How to Save Money on Private School Costs
Private school costs run from $3,000-$4,000 at low cost Catholic elementary schools to $10,000 to $20,000 for mainstream private religious high school programs. Then there are elite schools like Sidwell Friends and boarding schools that exceed $45,000 a year.
How can you reduce the cost of private school?
Ways to Reduce Private School Costs
Sending children to private school can be a matter of personal conscience, academics, safety or encouraging particular talents. However, given the burden of parents to pay both school taxes and private school costs, anything that can save money on private school costs is beyond measure.
- Pack lunches for your children. The lunches at private school are typically more expensive than those in public school due to lower volume. Packing a lunch for your child could save $5 a day, saving $900 by the end of the year.
- Set up a used uniform clothing store within the school. Clothing donations should be tax deductible since it is to benefit the school. Sales of used uniforms go to the school. Let National Junior Honors Society or National Honors Society members help with sales as part of their volunteering.
- Learn which retailers have discount uniform shopping days. Then buy both the current uniform set and next size up uniforms for your child on that day. They'll grow into it eventually.
- Uniform shoes can be expensive. However, schools don't mandate exotic shoes unavailable anywhere but the uniform store. Find out the brand and make of the uniform shoes. Then hit Amazon.com and other large online retailers. I've found uniform shoes for my children through Amazon at a comparable cost to the uniform store, but with a full range of sizes, unlike the uniform store which never has narrow or wide sizes available.
- If you are outfitting a young boy, buy extra pairs of pants. You can turn them into shorts when he wears the knees out.
- Parents should schedule their lives to avoid using before and after school care. Schools can reduce the cost of care by hiring education majors or retired teachers to provide supervision.
- Encourage extracurricular activities that don’t cost a lot, both in the school and for your children. Cheaper activities include chess, languages, math and science clubs and choir. Lower cost sports include track, soccer, tai chi, karate and yoga. This is in contrast to expensive activities like football, cheerleading, band, orchestra and any activity dependent on extensive travel.
- Manage uniform costs on a family basis by buying two or three winter and summer sets. Schools can reduce parental costs by rarely changing uniforms and not printing new spirit shirts every year.
- Encourage local field trips over long distance trips. Take trips within the state before rushing across the country. For example, an eight grade class could travel to their state capital instead of Washington DC. Students could learn as much or more traveling to DC as far fewer students able to afford a trip to Europe. Instead of assuming that one must travel abroad to learn the language, locate immigrant communities who speak that language in your own area or region.

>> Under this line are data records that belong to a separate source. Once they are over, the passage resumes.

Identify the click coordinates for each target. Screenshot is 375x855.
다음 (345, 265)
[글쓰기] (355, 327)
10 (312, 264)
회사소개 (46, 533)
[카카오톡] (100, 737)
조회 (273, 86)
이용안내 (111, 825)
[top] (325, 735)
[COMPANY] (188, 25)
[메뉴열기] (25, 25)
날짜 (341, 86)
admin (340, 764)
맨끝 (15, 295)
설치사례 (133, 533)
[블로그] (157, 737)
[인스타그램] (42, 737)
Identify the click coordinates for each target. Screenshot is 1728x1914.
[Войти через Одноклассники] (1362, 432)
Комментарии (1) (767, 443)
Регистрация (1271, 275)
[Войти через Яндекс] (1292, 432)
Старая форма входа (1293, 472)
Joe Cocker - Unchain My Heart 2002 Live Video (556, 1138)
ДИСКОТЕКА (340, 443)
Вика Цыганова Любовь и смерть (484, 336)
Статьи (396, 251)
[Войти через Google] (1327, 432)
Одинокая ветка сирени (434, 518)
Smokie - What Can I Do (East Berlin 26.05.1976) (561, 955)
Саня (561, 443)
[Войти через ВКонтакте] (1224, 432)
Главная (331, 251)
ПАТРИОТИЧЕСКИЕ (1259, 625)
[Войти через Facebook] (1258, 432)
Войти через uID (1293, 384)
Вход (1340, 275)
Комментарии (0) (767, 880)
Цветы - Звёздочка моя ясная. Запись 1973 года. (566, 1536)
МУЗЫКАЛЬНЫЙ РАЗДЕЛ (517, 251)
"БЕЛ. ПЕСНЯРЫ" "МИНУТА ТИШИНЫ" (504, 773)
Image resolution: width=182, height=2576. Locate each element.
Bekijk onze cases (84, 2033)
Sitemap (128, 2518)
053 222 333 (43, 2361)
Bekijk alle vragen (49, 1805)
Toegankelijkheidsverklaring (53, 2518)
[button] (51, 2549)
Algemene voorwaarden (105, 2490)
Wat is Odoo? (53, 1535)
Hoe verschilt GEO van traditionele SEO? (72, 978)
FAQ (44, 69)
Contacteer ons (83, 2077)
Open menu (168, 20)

- Find volunteer assistant coaches and extracurricular club leads over paid extracurricular help.
- Gather together several parents with vans or SUVs instead of renting a bus to take a dozen kids on a field trip.
- Ask parents and supporters for tickets and passes to the museum instead of rushing out to buy them. You may score free tickets and save parents enough money to attend along with the class.
- Strengthen rules on cleanliness and picking up after yourself. This reduces clean up by teachers after class and facilities staff after school.
- Apply for scholarships for K-12 private schools like the Children's Scholarship Fund, A Better Chance and Florida’s Step Up for Students.
- Coverdell Education Savings Accounts or CESA can be used to pay for private K-12 schooling, as well as college. However, 529 plan funds cannot be used for elementary and secondary schooling costs.
- Relatives can pay for private school costs as a way to assist the family without running into annual gifting limits by the IRS as long as the check is written to the school, not the parents. This is why an estimated 40% of private school tuition costs are paid by grandparents.